Next-Generation Core Banking Platforms: A Golden Ticket?

 

Fintech has changed the game as far as banking is concerned. Online banks (or neo-banks) are taking over the market, winning larger shares of the market and serving customers at one third the cost of traditional banks. Fintechs are targeting lucrative niches in the value chain. Big tech players, with their large customer bases, pose a real threat and a few incumbents are investing heavily in innovation, putting laggards in the shade. The industry may almost be on the verge of a hostile takeover.

Fintechs are growing their businesses and attracting customers with the help of modern core technology architecture, which enables them to innovate faster and operate more efficiently. This is leaving incumbent banks increasingly concerned about their own limitations, particularly concerning their core architecture and their relatively slow change of pace. According to a McKinsey survey of 37 banking executives in May of 2019, 7 out of 10 banks are reviewing their core banking platforms.

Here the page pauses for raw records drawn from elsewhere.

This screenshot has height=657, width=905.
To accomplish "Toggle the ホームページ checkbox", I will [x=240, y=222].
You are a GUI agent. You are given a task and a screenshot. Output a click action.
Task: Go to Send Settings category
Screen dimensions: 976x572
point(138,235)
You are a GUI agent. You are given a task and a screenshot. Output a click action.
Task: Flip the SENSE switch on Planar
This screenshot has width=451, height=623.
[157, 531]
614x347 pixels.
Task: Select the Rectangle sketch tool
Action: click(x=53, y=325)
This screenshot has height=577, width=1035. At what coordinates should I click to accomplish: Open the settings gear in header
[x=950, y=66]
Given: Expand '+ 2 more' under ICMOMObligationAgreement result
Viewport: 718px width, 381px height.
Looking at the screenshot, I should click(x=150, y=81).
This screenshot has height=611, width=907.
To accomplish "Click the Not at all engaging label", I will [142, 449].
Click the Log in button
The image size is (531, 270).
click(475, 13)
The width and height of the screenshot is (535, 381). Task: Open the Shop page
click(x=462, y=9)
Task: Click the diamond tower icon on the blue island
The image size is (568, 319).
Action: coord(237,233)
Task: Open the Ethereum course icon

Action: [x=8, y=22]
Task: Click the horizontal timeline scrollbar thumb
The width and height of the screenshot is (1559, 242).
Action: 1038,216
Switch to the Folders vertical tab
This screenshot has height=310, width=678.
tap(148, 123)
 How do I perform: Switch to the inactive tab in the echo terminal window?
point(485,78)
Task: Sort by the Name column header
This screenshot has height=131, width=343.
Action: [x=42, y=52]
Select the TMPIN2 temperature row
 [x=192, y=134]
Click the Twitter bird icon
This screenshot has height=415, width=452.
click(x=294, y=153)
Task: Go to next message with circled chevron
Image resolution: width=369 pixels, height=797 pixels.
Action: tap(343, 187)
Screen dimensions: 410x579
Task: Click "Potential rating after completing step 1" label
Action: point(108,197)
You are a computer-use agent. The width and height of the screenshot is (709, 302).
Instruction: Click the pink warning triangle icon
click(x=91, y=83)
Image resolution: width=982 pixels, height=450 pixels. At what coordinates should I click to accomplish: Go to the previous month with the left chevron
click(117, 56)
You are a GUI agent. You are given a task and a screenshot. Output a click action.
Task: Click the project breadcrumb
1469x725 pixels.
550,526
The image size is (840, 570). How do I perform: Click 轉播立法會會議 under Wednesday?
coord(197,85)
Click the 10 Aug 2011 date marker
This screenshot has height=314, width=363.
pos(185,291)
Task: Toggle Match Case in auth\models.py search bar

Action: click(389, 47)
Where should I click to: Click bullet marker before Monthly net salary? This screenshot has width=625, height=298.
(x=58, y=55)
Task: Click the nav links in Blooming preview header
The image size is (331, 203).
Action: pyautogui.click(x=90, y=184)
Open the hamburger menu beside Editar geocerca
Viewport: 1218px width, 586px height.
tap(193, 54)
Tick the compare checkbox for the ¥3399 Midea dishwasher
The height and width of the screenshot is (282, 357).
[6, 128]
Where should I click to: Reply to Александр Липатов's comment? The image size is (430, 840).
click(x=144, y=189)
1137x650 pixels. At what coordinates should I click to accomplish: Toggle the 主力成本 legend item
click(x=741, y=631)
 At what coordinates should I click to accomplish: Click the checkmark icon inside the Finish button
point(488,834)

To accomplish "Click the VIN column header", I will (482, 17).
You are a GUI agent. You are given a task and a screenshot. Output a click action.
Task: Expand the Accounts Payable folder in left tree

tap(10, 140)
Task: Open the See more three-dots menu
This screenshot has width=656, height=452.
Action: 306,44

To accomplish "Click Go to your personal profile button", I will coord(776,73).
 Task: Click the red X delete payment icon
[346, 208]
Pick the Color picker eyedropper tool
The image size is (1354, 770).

The McKinsey survey identified four key areas in which traditional platforms inhibit performance:

  • Cost: Cost is the most important aspect of the industry given the low return on equity (ROE). Yet technical debt in traditional systems consumes large chunks of the IT budget—one mid-sized bank spent two-thirds of its digitization budget on this aspect alone. Clunky traditional systems are associated with manual software delivery and low straight-through-processing rates which keep costs higher than actually needed.

 

  • Time to market: Being able to launch products quickly is a critical competitive differentiator in the current crowded marketplace. Faster product delivery is restricted by the multiple interdependencies, bottlenecks and manual delivery processes in the traditional structure.

 

  • Personalization: Customers in the modern day increasingly expect a personalized experience. But banks often store data in multiple product-aligned core systems, which prevents them from catering to individual needs.

 

  • Ecosystems: Partnerships are becoming critical to creating the products and services of the future. Yet current architectures lack the connectivity to third parties that would enable innovation.

 

The good news for traditional banks is that the tools are at hand to address these challenges posed to them by the neo-banks. A new generation of cloud-native core banking platforms is emerging, including Mambu, 10X, Thought Machine, and FinXact, alongside offerings from the traditional core platform vendors. 

The tools are as such:

 

  • Reduced IT costs: Banks can cut spending through higher developer productivity and removal of technical debt. They can achieve further efficiencies by leveraging cloud-based services.

 

  • Accelerated time to market:Banks can easily and speedily develop new products and services in comparison to neo-banks. Higher levels of standardization make it simpler to leverage modern tools such as automated testing and therefore to implement more frequent deployment cycles.  

 

  • Data and a customer-centric proposition:Data capabilities are set to become a critical differentiator. Modern platforms support integrated data sets and a single source of truth. These in turn create the ability to offer personalized experiences in real time and run advanced analytics for sharper decision-making.

 

  • The ability to scale through partnerships and innovate:New platforms enable rapid scaling and less expensive development of ecosystems and ancillary services.